◆ **Data section**:
----------

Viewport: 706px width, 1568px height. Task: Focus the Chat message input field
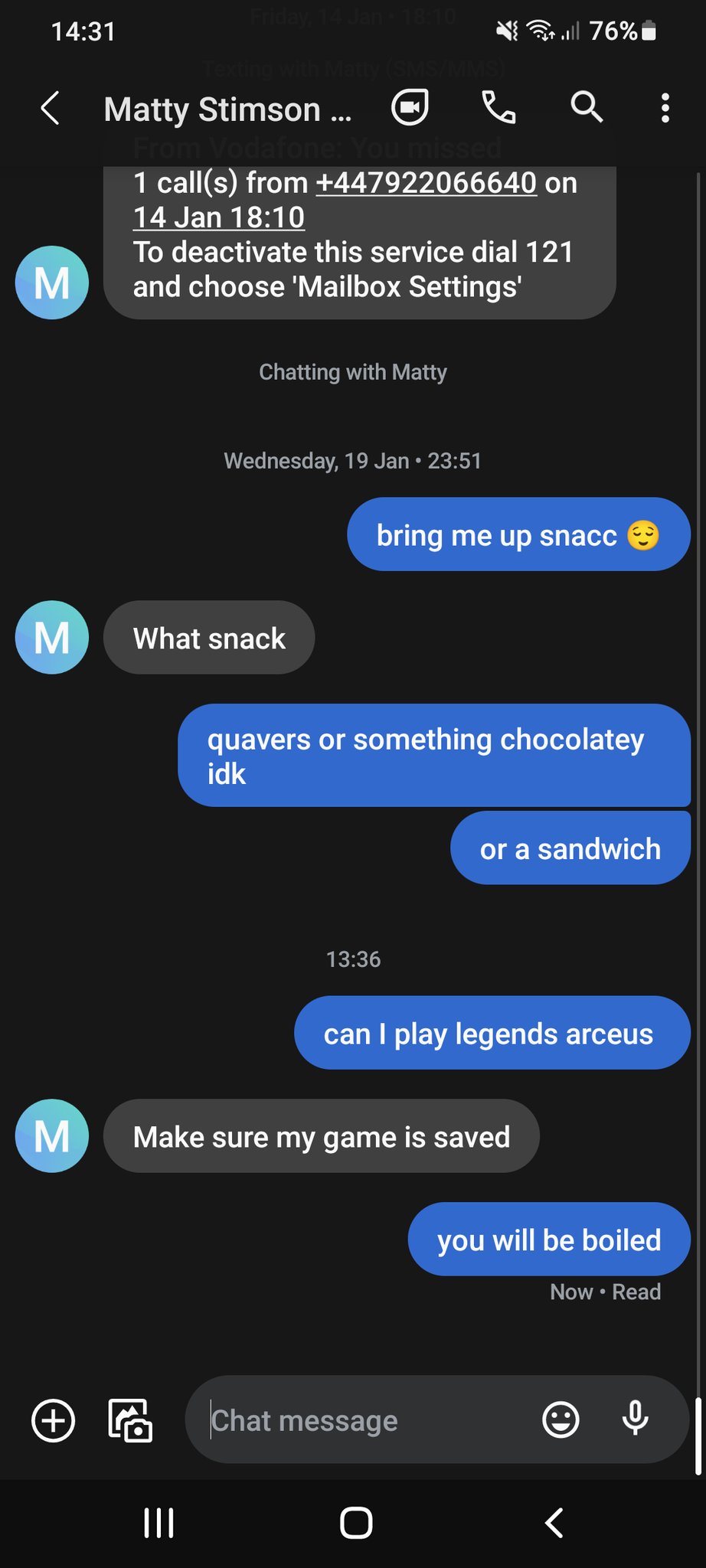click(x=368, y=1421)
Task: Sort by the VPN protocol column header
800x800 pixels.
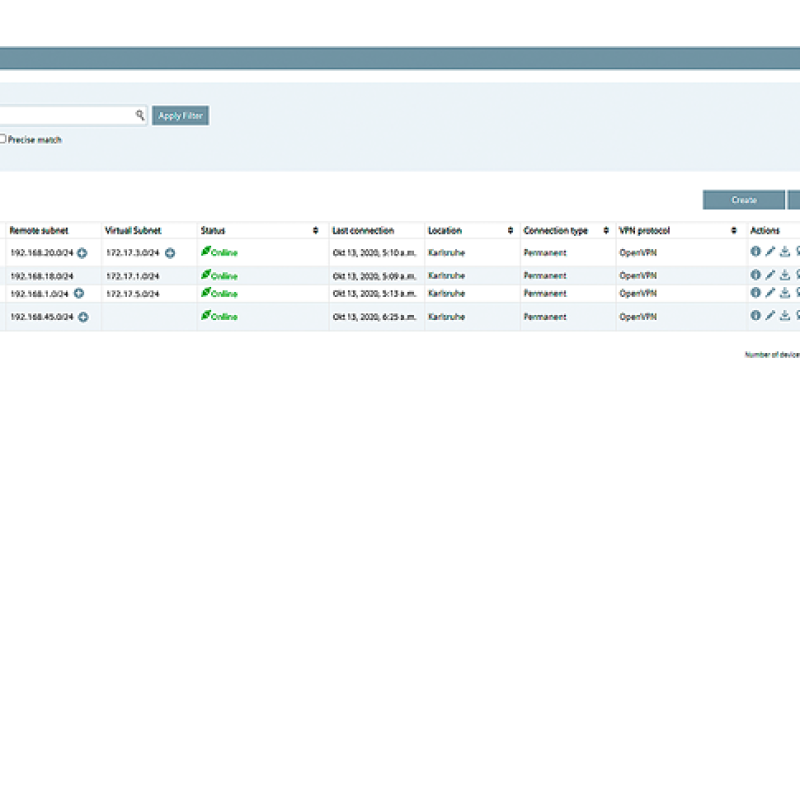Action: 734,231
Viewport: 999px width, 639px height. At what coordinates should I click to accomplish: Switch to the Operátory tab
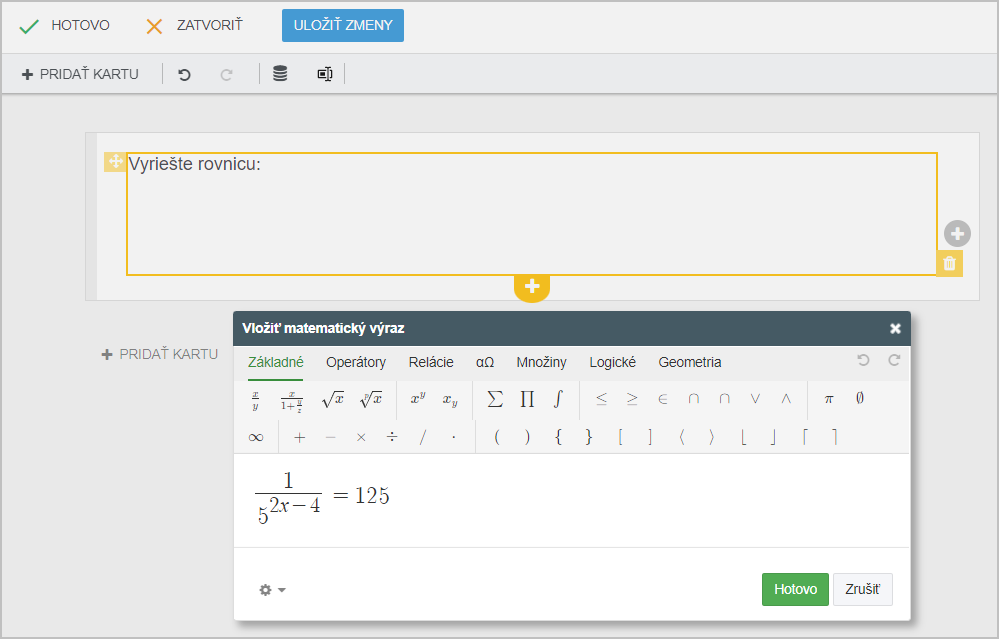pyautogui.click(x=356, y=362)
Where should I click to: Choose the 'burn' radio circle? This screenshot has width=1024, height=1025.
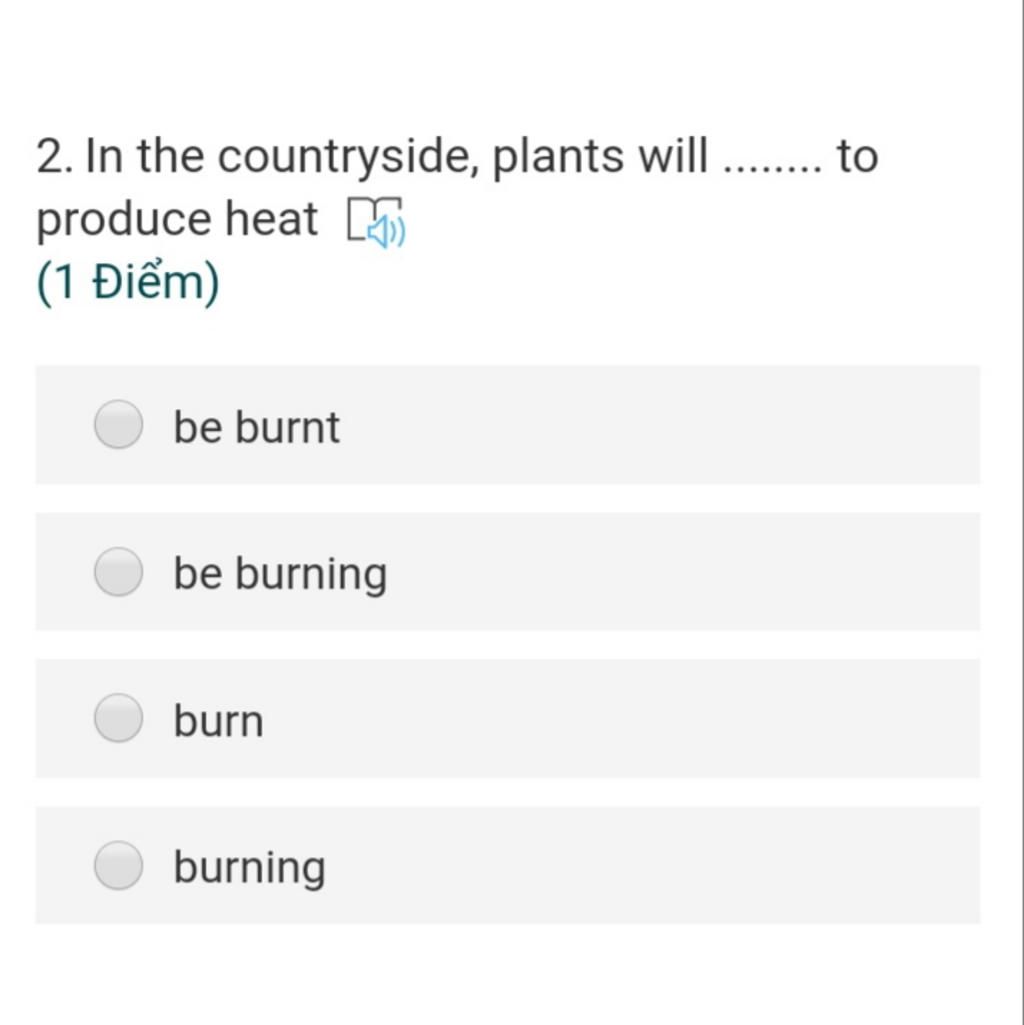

----------

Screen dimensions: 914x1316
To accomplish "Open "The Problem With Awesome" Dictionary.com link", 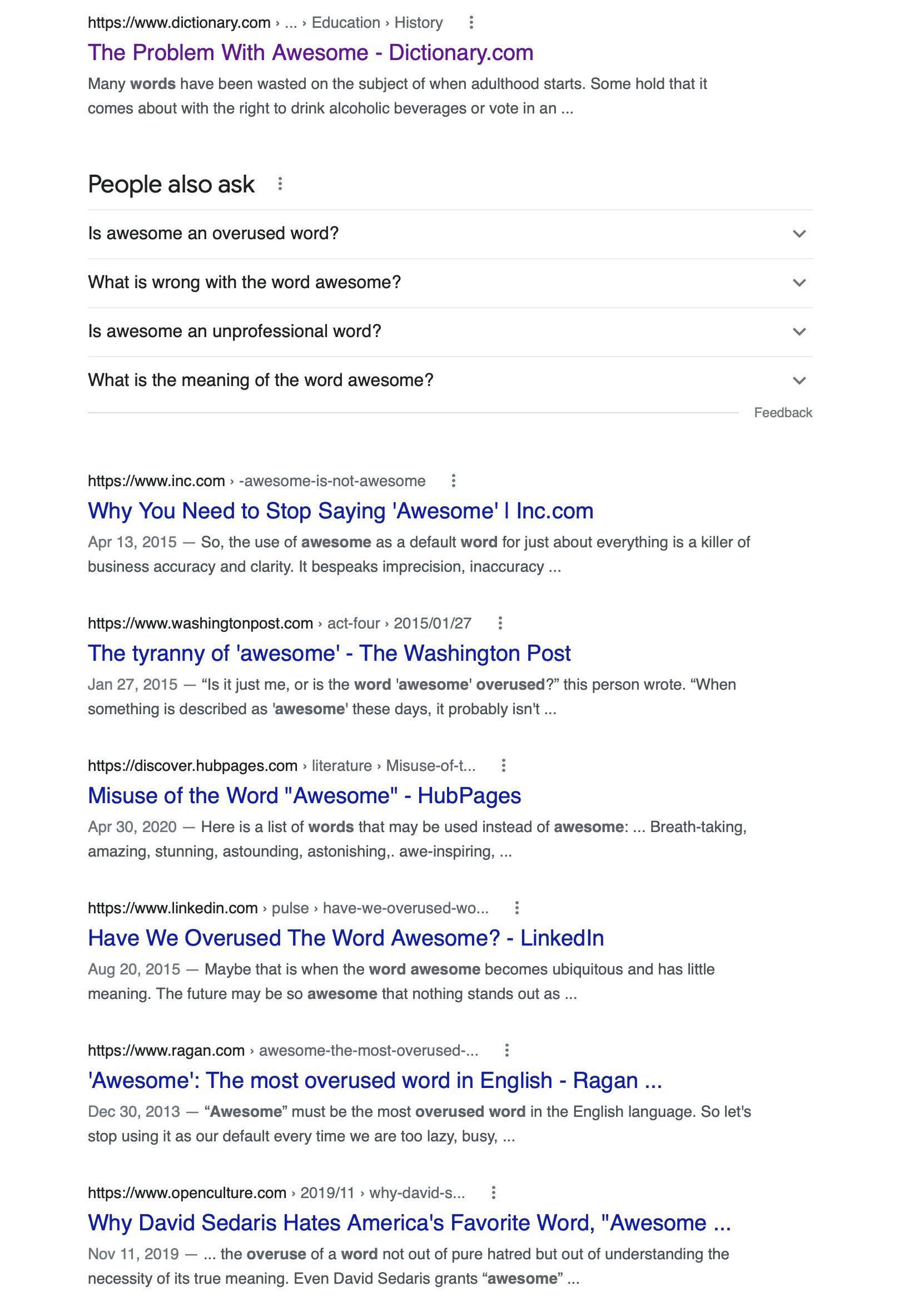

----------

◆ **Required work**: Please rewrite everything from the line containing "Task: Sort by the VPN protocol column header" down to the line containing "Where should I", putting "position" in place of "coordinates" and keeping all else unchanged. Leave the pictures out of your answer.

◆ **Final result**:
Task: Sort by the VPN protocol column header
800x800 pixels.
Action: 734,231
Viewport: 999px width, 639px height. At what position should I click to accomplish: Switch to the Operátory tab
pyautogui.click(x=356, y=362)
Where should I click to: Choose the 'burn' radio circle? This screenshot has width=1024, height=1025.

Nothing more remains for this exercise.